Despite early success on the rave scene in England, Prodigy faced a lot of skepticism in the larger pop world when its debut album, “Experience,” was released in 1992. Recalls Maxim: “It was dismissed by some people as bedroom music because you can make it on a machine at home, it wasn’t people playing conventional instruments.”

As the rave scene slowly unraveled, Prodigy took on the challenge of competing against traditional pop-rock acts, booking shows in student unions and other traditional rock venues. Its second album, “Music for the Jilted Generation,” was a rock-influenced breakthrough in the U.K., where the album went gold and was widely hailed by critics. New Musical Express called it flat-out “magnificent.”

Far more than the first album, “Jilted” contained some of the rebellion and generational identity found in rock over the years--attitudes that also became a dominant part of the group’s stage performance. In the U.S., however, the album caused so little stir that the band was eventually dropped by Elektra Records.

Advertisement

It was only after “Firestarter” that the band’s career was jump-started here. The single has sold 400,000 copies, and all dates on the band’s eight-city showcase tour were sold out in a matter of hours.

On disc and on video, “Firestarter” had such a convincing, futuristic feel that MTV, feeling its audience was burned out on grunge and rap, opened its programming to British dance acts. U.S. record labels dangled multimillion-dollar contracts at the band. U2’s Bono called Prodigy the best band in rock.
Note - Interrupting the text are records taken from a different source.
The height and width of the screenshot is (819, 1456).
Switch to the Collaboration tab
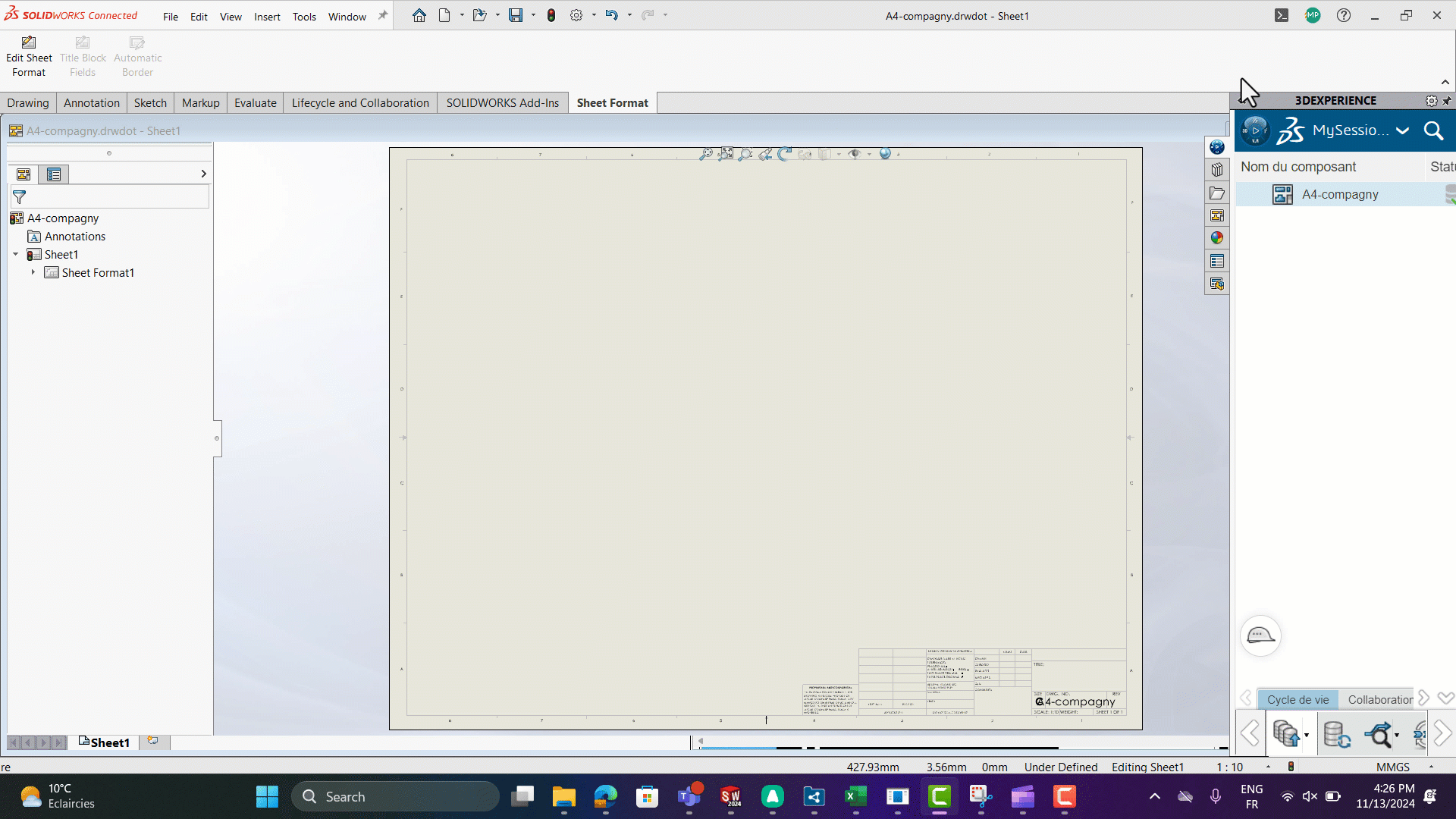(1379, 699)
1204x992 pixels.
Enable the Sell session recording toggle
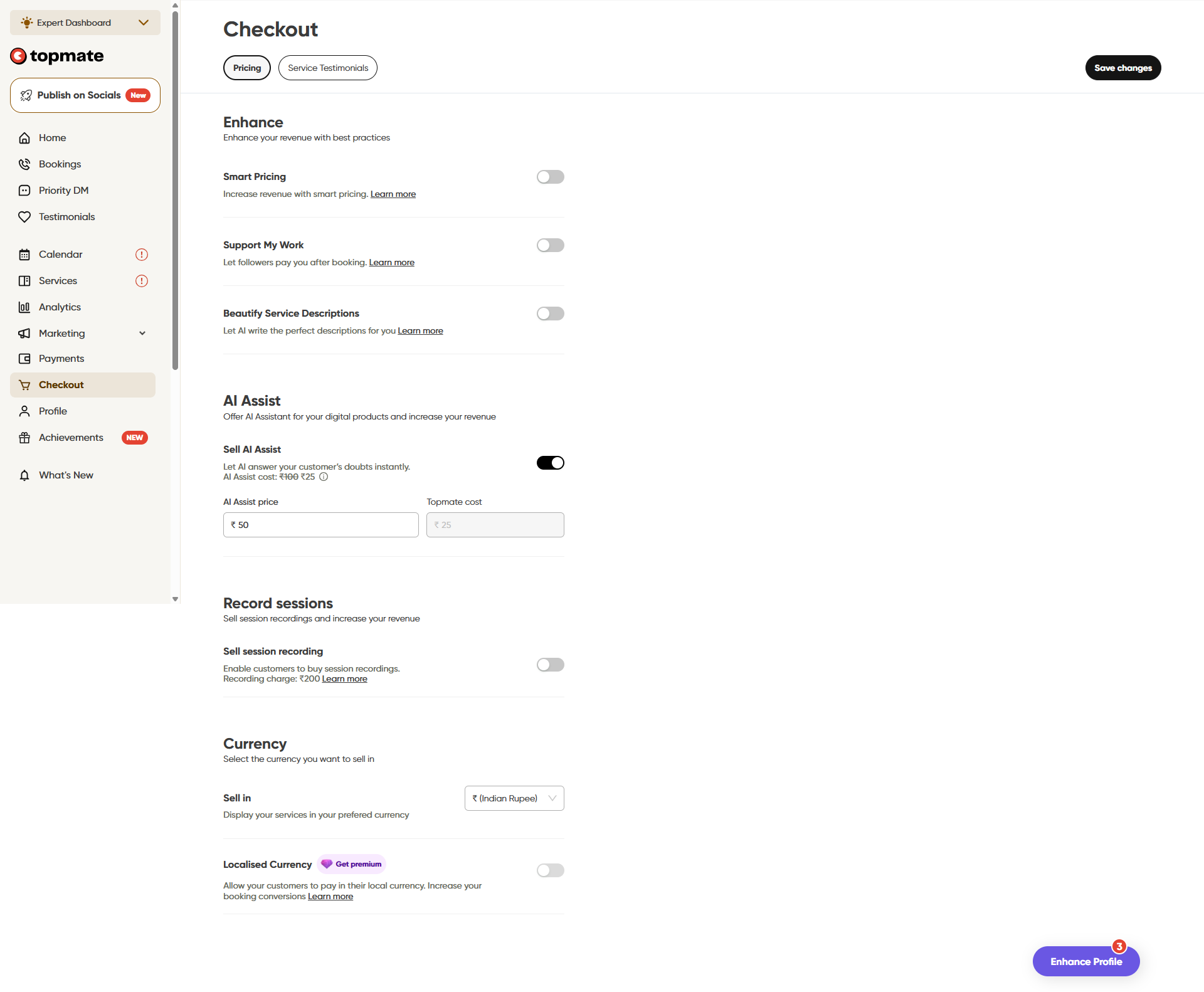[x=550, y=665]
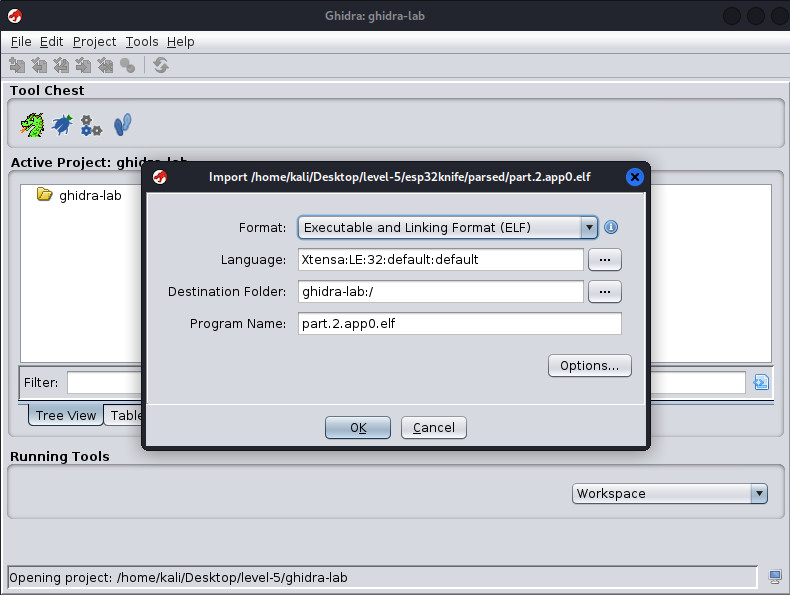Close the Import dialog
Viewport: 790px width, 595px height.
(x=634, y=177)
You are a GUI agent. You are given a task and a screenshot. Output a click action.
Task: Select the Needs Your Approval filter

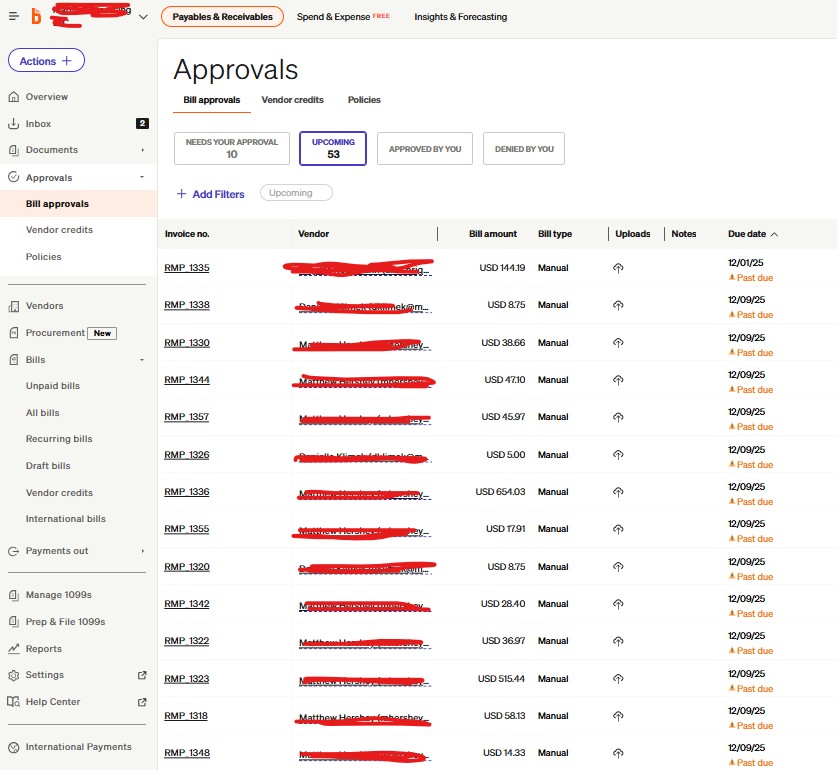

But the group knows the real test will be the upcoming album and its appearances this summer on the Lollapalooza tour.

Guy Oseary, the young Maverick Records partner who signed both Prodigy and Alanis Morissette, is confident the group will not disappoint live.

“The way you prove yourself is that you play your music and you blow people away, and that’s just what they are going to do,” he says. “You’ll be seeing a lot of them this year.”

Indeed, the band is already committed to another round of headlining dates after Lollapalooza.

Advertisement

After more than 200 shows around the world, Howlett, too, appears ready for the challenge.

“‘We’re ready to work,” he says. “We’re not a ‘bedroom tape’ band. We’re a stage band.”